MILPITAS, Calif.--(BUSINESS WIRE)--PQ Bypass, a medical device manufacturer based in California, today announced that DETOUR2 will take the stage during the 10th Annual Amputation Prevention Symposium (AMP), the leading meeting dedicated to the treatment and prevention of critical limb ischemia (CLI). Mohammad Ansari, MD, Assistant Professor and Director of Structural and Interventional Cardiology Research at Texas Tech University Medical Center, will be sharing “A-V-A Insitu Bypass: An Update on the DETOUR2 Trial” as a featured presentation during the On-Demand session on AMP’s online platform.
Dr. Ansari, an investigator for the DETOUR2 clinical study, will be speaking about the current stage of the trial and lesion morphologies that comply with the study protocol, as well as his own experience performing the Detour procedure.

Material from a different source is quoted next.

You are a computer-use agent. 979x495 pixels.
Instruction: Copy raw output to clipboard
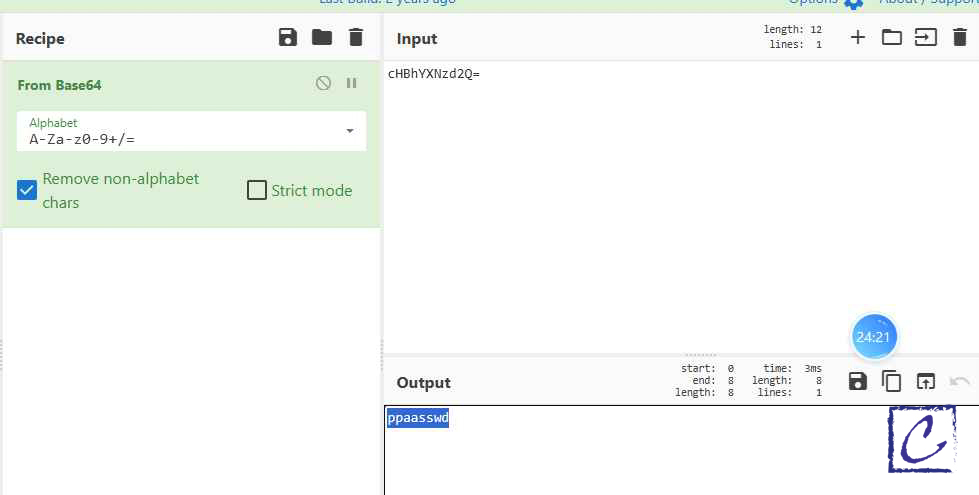pyautogui.click(x=891, y=381)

Designed for long and complex lesions in the superficial femoral artery (SFA) due to peripheral artery disease (PAD), the Detour procedure is the world’s first transcatheter device designed to deliver a fully percutaneous femoropopliteal bypass in patients with disabling claudication and chronic limb-threatening ischemia.

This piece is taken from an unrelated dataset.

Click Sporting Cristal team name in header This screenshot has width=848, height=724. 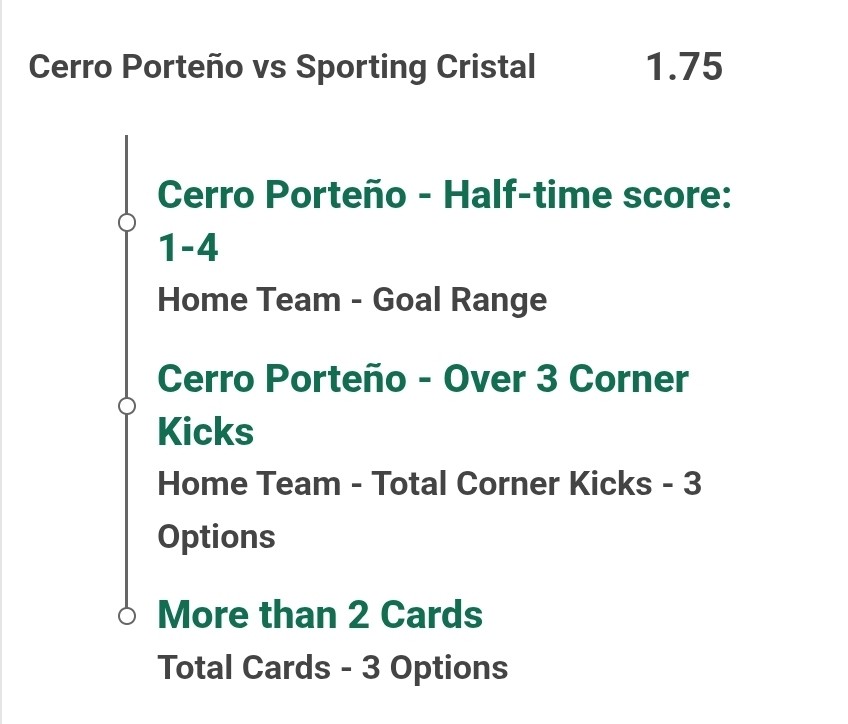[415, 68]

The On-Demand session will be available for viewing as soon as the platform goes live (Thursday, August 13th, 2020) and will be available for 60 days post-show. Dr. Ansari’s presentation will be hosted during Session 7: The Future of CLI Care.

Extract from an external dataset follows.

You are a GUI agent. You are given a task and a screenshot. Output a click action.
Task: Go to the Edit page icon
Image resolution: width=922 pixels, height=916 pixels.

About PAD: PAD is a widespread condition that affects approximately 8.5 million people in the U.S. and is currently experiencing rapid growth in the elderly population1. As PAD advances to debilitating claudication (leg pain) or tissue loss, revascularization of the affected limb is the only path forward to mitigate ongoing deterioration and to prevent amputation.
About the Company: PQ Bypass, a Silicon Valley MedTech company, is dedicated to expanding treatment options for patients with peripheral artery disease. Operated by recognized leaders in the medical device industry, including veterans from Boston Scientific, Phillips, Medtronic, Abbott and Johnson & Johnson, PQ Bypass devices are built upon nearly a decade of research and patented technological advancement. Their physician-driven innovations include the Detour procedure for percutaneous femoropopliteal bypass and the proprietary TORUS stent graft, the first new stent graft developed for use in the SFA in 15 years.
PQ Bypass is currently sponsoring two multicenter IDE trials, DETOUR2 and TORUS2, to evaluate the safety and effectiveness of their devices in two distinct patient populations and building upon the body of clinical evidence collected in the DETOUR1 and TORUS1 studies.
For more information on Detour2, please visit https://clinicaltrials.gov/ct2/show/NCT03119233
For more information on Torus2, please visit https://clinicaltrials.gov/ct2/show/NCT04130737
PQ Bypass is recognized by MedTech Outlook magazine as one of the Top 10 Cardiovascular Companies of 2019 and earned Frost and Sullivan’s European Technology Innovation award in 2017. The DETOUR system and the TORUS Stent Graft are limited by federal law to investigational use only and are not available for sale. For more information, please visit www.pqbypass.com
1 (Benjamin EJ, Muntner P, Alonso A, Bittencourt MS, Callaway CW, Carson AP, et al. Heart disease and stroke statistics—2019 update: a report from the American Heart Association. Circulation. 2019;139(10):e56–528.)